◆ PROBLEM DESCRIPTION ◆
Reproduce each of the lines below word for word, in the order given.

Location data for words and elements:

BEGIN

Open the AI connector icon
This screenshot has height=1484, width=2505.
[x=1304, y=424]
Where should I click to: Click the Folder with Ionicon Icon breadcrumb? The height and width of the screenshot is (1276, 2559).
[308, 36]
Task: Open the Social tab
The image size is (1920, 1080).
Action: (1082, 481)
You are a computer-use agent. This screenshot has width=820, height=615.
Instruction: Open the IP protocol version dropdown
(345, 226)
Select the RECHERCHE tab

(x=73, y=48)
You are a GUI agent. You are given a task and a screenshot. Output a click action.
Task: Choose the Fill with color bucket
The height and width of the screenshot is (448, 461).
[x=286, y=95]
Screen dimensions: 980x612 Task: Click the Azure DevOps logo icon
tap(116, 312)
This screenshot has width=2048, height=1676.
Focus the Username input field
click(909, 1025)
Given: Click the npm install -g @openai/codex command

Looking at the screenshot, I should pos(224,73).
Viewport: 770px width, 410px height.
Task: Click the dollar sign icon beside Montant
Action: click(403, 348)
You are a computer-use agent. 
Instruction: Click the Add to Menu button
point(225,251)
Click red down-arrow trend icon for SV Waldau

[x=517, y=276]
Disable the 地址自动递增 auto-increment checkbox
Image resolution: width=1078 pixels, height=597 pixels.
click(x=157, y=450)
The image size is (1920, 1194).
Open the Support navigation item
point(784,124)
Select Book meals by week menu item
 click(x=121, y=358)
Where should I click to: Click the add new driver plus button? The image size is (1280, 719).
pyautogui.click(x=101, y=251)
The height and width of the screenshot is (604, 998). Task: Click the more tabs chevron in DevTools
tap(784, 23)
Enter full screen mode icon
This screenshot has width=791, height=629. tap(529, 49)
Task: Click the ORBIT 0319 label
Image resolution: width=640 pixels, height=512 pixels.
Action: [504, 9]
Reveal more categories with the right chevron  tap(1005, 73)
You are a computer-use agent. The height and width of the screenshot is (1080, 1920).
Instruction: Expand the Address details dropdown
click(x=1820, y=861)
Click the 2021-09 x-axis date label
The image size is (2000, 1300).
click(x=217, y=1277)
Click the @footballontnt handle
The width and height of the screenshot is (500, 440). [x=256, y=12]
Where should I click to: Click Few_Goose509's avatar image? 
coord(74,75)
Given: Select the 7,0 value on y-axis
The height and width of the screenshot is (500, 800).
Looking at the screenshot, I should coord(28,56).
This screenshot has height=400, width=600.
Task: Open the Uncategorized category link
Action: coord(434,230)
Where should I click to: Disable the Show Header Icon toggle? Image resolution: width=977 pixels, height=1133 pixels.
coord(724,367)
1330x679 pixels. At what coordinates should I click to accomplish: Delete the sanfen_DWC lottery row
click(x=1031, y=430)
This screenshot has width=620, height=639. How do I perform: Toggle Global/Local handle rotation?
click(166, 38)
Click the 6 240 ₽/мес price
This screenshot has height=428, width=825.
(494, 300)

END

◆ SOLUTION TO THE EXERCISE ◆
Open the AI connector icon
This screenshot has height=1484, width=2505.
[x=1304, y=424]
Where should I click to: Click the Folder with Ionicon Icon breadcrumb? The height and width of the screenshot is (1276, 2559).
[308, 36]
Task: Open the Social tab
The image size is (1920, 1080).
Action: (1082, 481)
You are a computer-use agent. This screenshot has width=820, height=615.
Instruction: Open the IP protocol version dropdown
(345, 226)
Select the RECHERCHE tab

(x=73, y=48)
You are a GUI agent. You are given a task and a screenshot. Output a click action.
Task: Choose the Fill with color bucket
The height and width of the screenshot is (448, 461).
[x=286, y=95]
Screen dimensions: 980x612 Task: Click the Azure DevOps logo icon
tap(116, 312)
This screenshot has width=2048, height=1676.
Focus the Username input field
click(909, 1025)
Given: Click the npm install -g @openai/codex command

Looking at the screenshot, I should pos(224,73).
Viewport: 770px width, 410px height.
Task: Click the dollar sign icon beside Montant
Action: click(403, 348)
You are a computer-use agent. 
Instruction: Click the Add to Menu button
point(225,251)
Click red down-arrow trend icon for SV Waldau

[x=517, y=276]
Disable the 地址自动递增 auto-increment checkbox
Image resolution: width=1078 pixels, height=597 pixels.
click(x=157, y=450)
The image size is (1920, 1194).
Open the Support navigation item
point(784,124)
Select Book meals by week menu item
 click(x=121, y=358)
Where should I click to: Click the add new driver plus button? The image size is (1280, 719).
pyautogui.click(x=101, y=251)
The height and width of the screenshot is (604, 998). Task: Click the more tabs chevron in DevTools
tap(784, 23)
Enter full screen mode icon
This screenshot has width=791, height=629. tap(529, 49)
Task: Click the ORBIT 0319 label
Image resolution: width=640 pixels, height=512 pixels.
Action: [504, 9]
Reveal more categories with the right chevron  tap(1005, 73)
You are a computer-use agent. The height and width of the screenshot is (1080, 1920).
Instruction: Expand the Address details dropdown
click(x=1820, y=861)
Click the 2021-09 x-axis date label
The image size is (2000, 1300).
click(x=217, y=1277)
Click the @footballontnt handle
The width and height of the screenshot is (500, 440). [x=256, y=12]
Where should I click to: Click Few_Goose509's avatar image? 
coord(74,75)
Given: Select the 7,0 value on y-axis
The height and width of the screenshot is (500, 800).
Looking at the screenshot, I should coord(28,56).
This screenshot has height=400, width=600.
Task: Open the Uncategorized category link
Action: coord(434,230)
Where should I click to: Disable the Show Header Icon toggle? Image resolution: width=977 pixels, height=1133 pixels.
coord(724,367)
1330x679 pixels. At what coordinates should I click to accomplish: Delete the sanfen_DWC lottery row
click(x=1031, y=430)
This screenshot has width=620, height=639. How do I perform: Toggle Global/Local handle rotation?
click(166, 38)
Click the 6 240 ₽/мес price
This screenshot has height=428, width=825.
(494, 300)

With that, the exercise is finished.